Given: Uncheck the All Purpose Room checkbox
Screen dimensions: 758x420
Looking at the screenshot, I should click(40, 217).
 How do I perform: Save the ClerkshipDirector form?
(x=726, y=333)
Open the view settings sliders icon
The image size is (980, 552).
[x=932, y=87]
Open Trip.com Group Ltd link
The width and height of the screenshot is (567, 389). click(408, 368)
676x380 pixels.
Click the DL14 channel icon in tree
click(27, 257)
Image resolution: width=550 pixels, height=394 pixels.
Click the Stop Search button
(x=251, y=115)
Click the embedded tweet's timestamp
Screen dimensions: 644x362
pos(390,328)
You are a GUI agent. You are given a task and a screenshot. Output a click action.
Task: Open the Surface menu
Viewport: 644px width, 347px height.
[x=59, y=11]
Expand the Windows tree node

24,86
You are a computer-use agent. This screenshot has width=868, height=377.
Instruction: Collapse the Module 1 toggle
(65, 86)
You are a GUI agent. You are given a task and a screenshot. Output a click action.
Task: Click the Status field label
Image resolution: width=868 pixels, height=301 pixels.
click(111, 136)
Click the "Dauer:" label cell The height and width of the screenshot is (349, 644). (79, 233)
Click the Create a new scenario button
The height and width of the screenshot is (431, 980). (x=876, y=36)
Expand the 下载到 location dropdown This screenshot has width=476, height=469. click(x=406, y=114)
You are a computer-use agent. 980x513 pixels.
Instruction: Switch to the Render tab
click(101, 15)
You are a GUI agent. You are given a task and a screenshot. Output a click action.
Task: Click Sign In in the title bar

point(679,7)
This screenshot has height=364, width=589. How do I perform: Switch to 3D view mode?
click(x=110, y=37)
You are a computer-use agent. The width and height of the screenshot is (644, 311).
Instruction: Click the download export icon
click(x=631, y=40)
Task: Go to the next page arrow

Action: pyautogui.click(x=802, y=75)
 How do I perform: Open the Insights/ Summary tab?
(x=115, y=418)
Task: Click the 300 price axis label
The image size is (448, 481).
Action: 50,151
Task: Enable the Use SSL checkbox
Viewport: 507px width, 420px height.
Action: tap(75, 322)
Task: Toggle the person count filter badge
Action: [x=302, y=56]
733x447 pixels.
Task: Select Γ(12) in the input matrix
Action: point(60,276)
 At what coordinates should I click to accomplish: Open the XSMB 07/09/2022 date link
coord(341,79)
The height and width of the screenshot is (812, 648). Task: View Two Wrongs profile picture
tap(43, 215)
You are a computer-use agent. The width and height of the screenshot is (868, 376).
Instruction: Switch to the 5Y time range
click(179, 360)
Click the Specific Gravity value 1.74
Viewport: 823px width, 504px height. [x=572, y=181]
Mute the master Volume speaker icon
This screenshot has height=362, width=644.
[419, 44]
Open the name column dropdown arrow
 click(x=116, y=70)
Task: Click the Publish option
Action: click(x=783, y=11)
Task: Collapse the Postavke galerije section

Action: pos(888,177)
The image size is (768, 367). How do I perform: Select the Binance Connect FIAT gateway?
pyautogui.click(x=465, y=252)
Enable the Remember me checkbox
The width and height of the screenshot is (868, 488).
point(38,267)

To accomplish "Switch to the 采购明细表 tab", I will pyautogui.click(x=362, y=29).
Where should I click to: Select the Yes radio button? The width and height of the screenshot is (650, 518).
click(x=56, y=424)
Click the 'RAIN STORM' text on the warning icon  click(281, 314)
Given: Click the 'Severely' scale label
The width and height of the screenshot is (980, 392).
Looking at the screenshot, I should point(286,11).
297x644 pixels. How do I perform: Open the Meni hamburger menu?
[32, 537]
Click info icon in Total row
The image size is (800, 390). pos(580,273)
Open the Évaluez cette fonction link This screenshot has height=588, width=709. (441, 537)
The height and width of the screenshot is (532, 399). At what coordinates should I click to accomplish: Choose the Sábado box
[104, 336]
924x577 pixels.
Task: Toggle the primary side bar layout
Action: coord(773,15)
_____
The whole of the data must be given back word for word.

(Response box)
Given: Uncheck the All Purpose Room checkbox
Screen dimensions: 758x420
Looking at the screenshot, I should click(40, 217).
 How do I perform: Save the ClerkshipDirector form?
(x=726, y=333)
Open the view settings sliders icon
The image size is (980, 552).
[x=932, y=87]
Open Trip.com Group Ltd link
The width and height of the screenshot is (567, 389). click(408, 368)
676x380 pixels.
Click the DL14 channel icon in tree
click(27, 257)
Image resolution: width=550 pixels, height=394 pixels.
Click the Stop Search button
(x=251, y=115)
Click the embedded tweet's timestamp
Screen dimensions: 644x362
pos(390,328)
You are a GUI agent. You are given a task and a screenshot. Output a click action.
Task: Open the Surface menu
Viewport: 644px width, 347px height.
[x=59, y=11]
Expand the Windows tree node

24,86
You are a computer-use agent. This screenshot has width=868, height=377.
Instruction: Collapse the Module 1 toggle
(65, 86)
You are a GUI agent. You are given a task and a screenshot. Output a click action.
Task: Click the Status field label
Image resolution: width=868 pixels, height=301 pixels.
click(111, 136)
Click the "Dauer:" label cell The height and width of the screenshot is (349, 644). (79, 233)
Click the Create a new scenario button
The height and width of the screenshot is (431, 980). (x=876, y=36)
Expand the 下载到 location dropdown This screenshot has width=476, height=469. click(x=406, y=114)
You are a computer-use agent. 980x513 pixels.
Instruction: Switch to the Render tab
click(101, 15)
You are a GUI agent. You are given a task and a screenshot. Output a click action.
Task: Click Sign In in the title bar

point(679,7)
This screenshot has height=364, width=589. How do I perform: Switch to 3D view mode?
click(x=110, y=37)
You are a computer-use agent. The width and height of the screenshot is (644, 311).
Instruction: Click the download export icon
click(x=631, y=40)
Task: Go to the next page arrow

Action: pyautogui.click(x=802, y=75)
 How do I perform: Open the Insights/ Summary tab?
(x=115, y=418)
Task: Click the 300 price axis label
The image size is (448, 481).
Action: 50,151
Task: Enable the Use SSL checkbox
Viewport: 507px width, 420px height.
Action: tap(75, 322)
Task: Toggle the person count filter badge
Action: [x=302, y=56]
733x447 pixels.
Task: Select Γ(12) in the input matrix
Action: point(60,276)
 At what coordinates should I click to accomplish: Open the XSMB 07/09/2022 date link
coord(341,79)
The height and width of the screenshot is (812, 648). Task: View Two Wrongs profile picture
tap(43, 215)
You are a computer-use agent. The width and height of the screenshot is (868, 376).
Instruction: Switch to the 5Y time range
click(179, 360)
Click the Specific Gravity value 1.74
Viewport: 823px width, 504px height. [x=572, y=181]
Mute the master Volume speaker icon
This screenshot has height=362, width=644.
[419, 44]
Open the name column dropdown arrow
 click(x=116, y=70)
Task: Click the Publish option
Action: click(x=783, y=11)
Task: Collapse the Postavke galerije section

Action: pos(888,177)
The image size is (768, 367). How do I perform: Select the Binance Connect FIAT gateway?
pyautogui.click(x=465, y=252)
Enable the Remember me checkbox
The width and height of the screenshot is (868, 488).
point(38,267)

To accomplish "Switch to the 采购明细表 tab", I will pyautogui.click(x=362, y=29).
Where should I click to: Select the Yes radio button? The width and height of the screenshot is (650, 518).
click(x=56, y=424)
Click the 'RAIN STORM' text on the warning icon  click(281, 314)
Given: Click the 'Severely' scale label
The width and height of the screenshot is (980, 392).
Looking at the screenshot, I should point(286,11).
297x644 pixels. How do I perform: Open the Meni hamburger menu?
[32, 537]
Click info icon in Total row
The image size is (800, 390). pos(580,273)
Open the Évaluez cette fonction link This screenshot has height=588, width=709. (441, 537)
The height and width of the screenshot is (532, 399). At what coordinates should I click to accomplish: Choose the Sábado box
[104, 336]
924x577 pixels.
Task: Toggle the primary side bar layout
Action: coord(773,15)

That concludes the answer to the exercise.